Backpage Tells Attorneys General That They Won't Give In To Censorship Demand
from the good-for-them dept
While no system is perfect, even the AGs acknowledge Backpage.com's good-faith cooperation with law enforcement.They also note: "Censorship will not create public safety nor will it rid the world of exploitation."
In the last two years, Backpage.com users have posted 58 million ads and only 6 million in the adult services section. Federal and state authorities have called on Backpage.com to testify in just five cases involving alleged abuse of underage persons. Backpage.com continues to respond to valid subpoenas from law enforcement officials whose job it is to investigate, apprehend and prosecute criminals who wrongfully post illegal ads and victimize others.

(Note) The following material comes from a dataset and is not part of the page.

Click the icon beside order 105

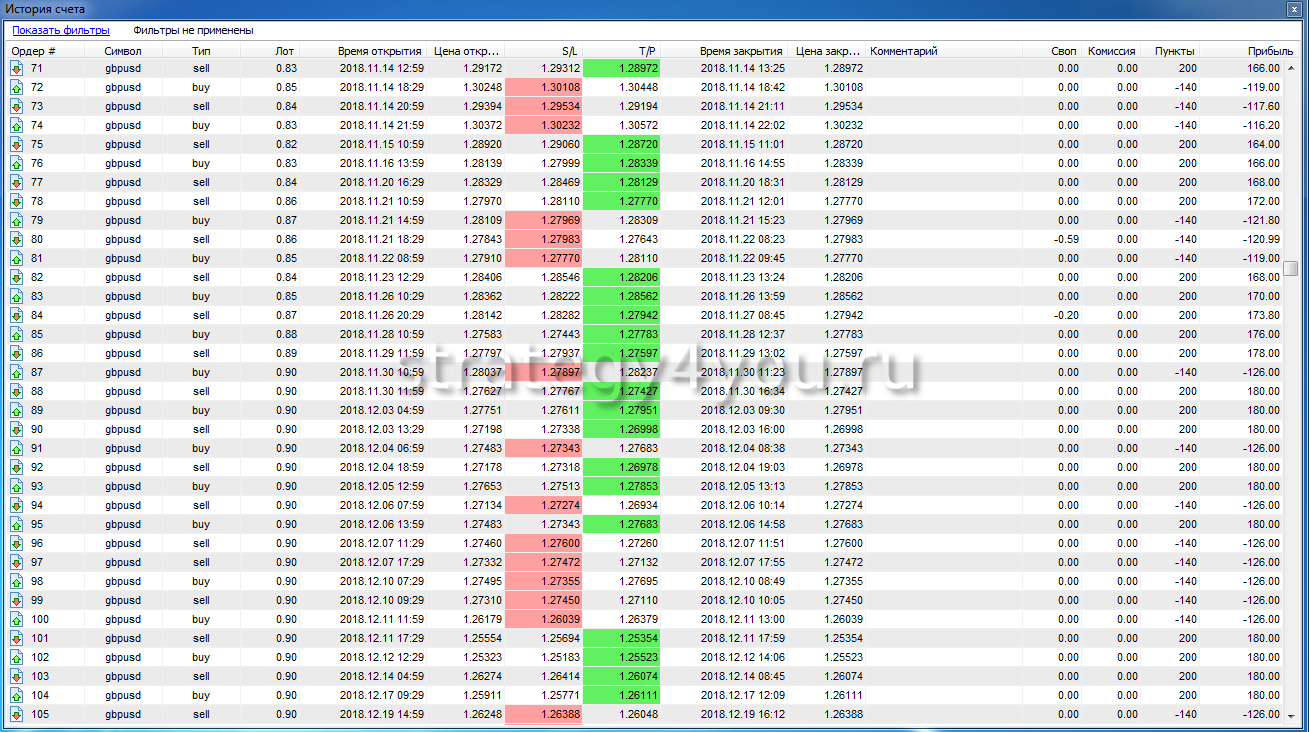[x=17, y=714]
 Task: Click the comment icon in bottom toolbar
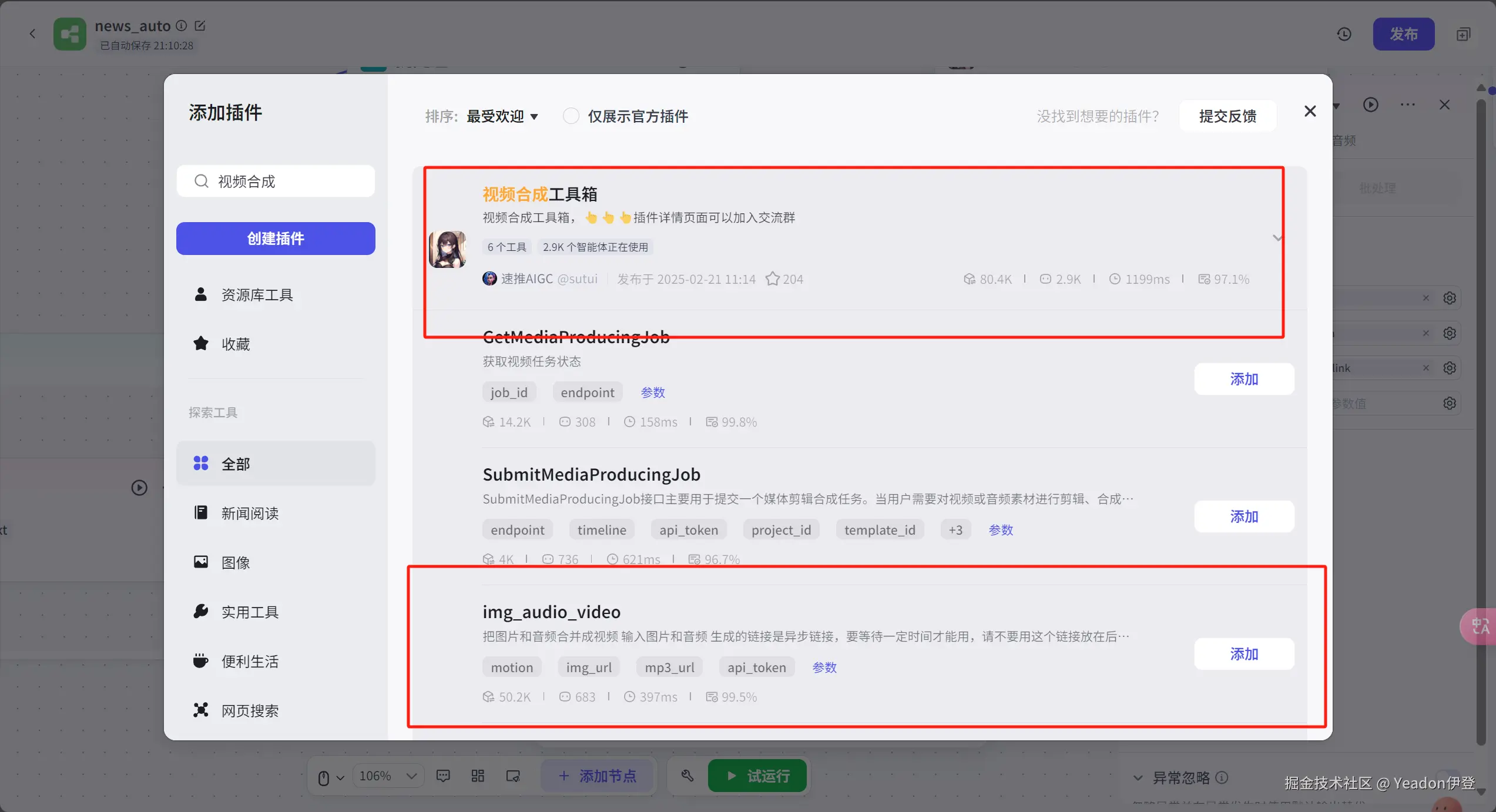(x=443, y=776)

Backpage.com is disappointed that the AGs have determined to shift blame from criminal predators to a legal business operator in an apparent attempt to capitalize on political opportunity during the election season.
Of course, rather than recognizing any of this and maybe backing down, Connecticut Attorney General (and Senate candidate) Richard Blumenthal responded in typically misleading fashion:
"I am deeply disappointed by this unfortunate and unfounded resistance to taking common-sense steps toward protecting women and children. I am hopeful that the company will reconsider its resistance and do the right thing. I will consult with my fellow attorneys general and consider possible next steps."Notice that he does not respond to any of the actual points raised. He does not respond to the fact that shutting down these services won't do anything to help protect women and children and will almost certainly make the problem worse. He just pretends that the world is the exact opposite of what it is. It's as if Richard Blumenthal thinks that everyone out there is incredibly dumb and believes the world works as he says it does, rather than how it actually works.